◆ **Assigned task**:
Only the lines from the one with "Londýn – Praha (63, 1934)" through the end of the material, both ends included, should be retyped exactly.

** Opening Data for review block **

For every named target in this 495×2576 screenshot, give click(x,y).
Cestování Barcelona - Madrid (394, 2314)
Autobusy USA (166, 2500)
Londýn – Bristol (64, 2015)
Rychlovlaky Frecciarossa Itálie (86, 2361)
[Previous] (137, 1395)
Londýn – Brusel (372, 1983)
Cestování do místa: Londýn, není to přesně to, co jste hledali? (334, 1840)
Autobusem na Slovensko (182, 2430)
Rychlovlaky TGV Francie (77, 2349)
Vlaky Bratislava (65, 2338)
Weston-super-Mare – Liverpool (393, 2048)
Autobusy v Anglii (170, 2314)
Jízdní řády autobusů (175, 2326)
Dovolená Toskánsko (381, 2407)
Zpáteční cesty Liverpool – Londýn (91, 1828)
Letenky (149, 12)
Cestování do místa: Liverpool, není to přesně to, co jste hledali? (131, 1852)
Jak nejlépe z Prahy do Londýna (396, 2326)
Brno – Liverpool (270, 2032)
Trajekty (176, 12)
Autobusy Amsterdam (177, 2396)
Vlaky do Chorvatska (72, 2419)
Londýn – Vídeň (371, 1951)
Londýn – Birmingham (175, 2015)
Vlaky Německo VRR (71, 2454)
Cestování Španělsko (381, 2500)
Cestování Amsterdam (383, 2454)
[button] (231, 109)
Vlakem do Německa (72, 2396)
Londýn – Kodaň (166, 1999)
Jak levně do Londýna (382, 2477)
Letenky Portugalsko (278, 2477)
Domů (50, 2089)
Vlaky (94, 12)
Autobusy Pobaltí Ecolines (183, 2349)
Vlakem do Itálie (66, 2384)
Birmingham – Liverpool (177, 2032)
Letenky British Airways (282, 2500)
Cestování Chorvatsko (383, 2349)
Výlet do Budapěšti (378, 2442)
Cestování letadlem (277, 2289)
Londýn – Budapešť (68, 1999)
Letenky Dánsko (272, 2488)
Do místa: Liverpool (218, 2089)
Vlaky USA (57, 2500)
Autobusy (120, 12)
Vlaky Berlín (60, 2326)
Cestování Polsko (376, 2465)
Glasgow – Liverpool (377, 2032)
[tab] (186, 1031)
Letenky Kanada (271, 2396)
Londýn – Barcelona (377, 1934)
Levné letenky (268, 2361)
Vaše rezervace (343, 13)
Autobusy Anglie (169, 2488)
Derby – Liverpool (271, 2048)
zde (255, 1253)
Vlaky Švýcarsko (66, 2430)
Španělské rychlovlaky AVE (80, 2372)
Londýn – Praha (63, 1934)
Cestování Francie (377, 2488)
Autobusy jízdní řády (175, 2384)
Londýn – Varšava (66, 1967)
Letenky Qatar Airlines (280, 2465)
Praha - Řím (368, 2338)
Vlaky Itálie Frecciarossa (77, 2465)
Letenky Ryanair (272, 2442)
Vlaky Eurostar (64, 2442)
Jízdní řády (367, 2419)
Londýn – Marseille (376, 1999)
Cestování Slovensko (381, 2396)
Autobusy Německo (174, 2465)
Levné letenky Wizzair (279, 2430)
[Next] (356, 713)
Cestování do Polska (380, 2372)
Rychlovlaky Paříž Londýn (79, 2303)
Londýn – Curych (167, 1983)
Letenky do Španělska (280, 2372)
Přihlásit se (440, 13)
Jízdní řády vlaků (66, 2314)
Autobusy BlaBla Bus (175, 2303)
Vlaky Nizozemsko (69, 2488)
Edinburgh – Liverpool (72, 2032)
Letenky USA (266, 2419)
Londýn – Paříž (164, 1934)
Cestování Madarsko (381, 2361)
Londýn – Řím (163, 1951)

** Closing Data for review block **

◆ **Response to the exercise**:
Londýn – Praha (63, 1934)
Cestování Francie (377, 2488)
Autobusy jízdní řády (175, 2384)
Londýn – Varšava (66, 1967)
Letenky Qatar Airlines (280, 2465)
Praha - Řím (368, 2338)
Vlaky Itálie Frecciarossa (77, 2465)
Letenky Ryanair (272, 2442)
Vlaky Eurostar (64, 2442)
Jízdní řády (367, 2419)
Londýn – Marseille (376, 1999)
Cestování Slovensko (381, 2396)
Autobusy Německo (174, 2465)
Levné letenky Wizzair (279, 2430)
[Next] (356, 713)
Cestování do Polska (380, 2372)
Rychlovlaky Paříž Londýn (79, 2303)
Londýn – Curych (167, 1983)
Letenky do Španělska (280, 2372)
Přihlásit se (440, 13)
Jízdní řády vlaků (66, 2314)
Autobusy BlaBla Bus (175, 2303)
Vlaky Nizozemsko (69, 2488)
Edinburgh – Liverpool (72, 2032)
Letenky USA (266, 2419)
Londýn – Paříž (164, 1934)
Cestování Madarsko (381, 2361)
Londýn – Řím (163, 1951)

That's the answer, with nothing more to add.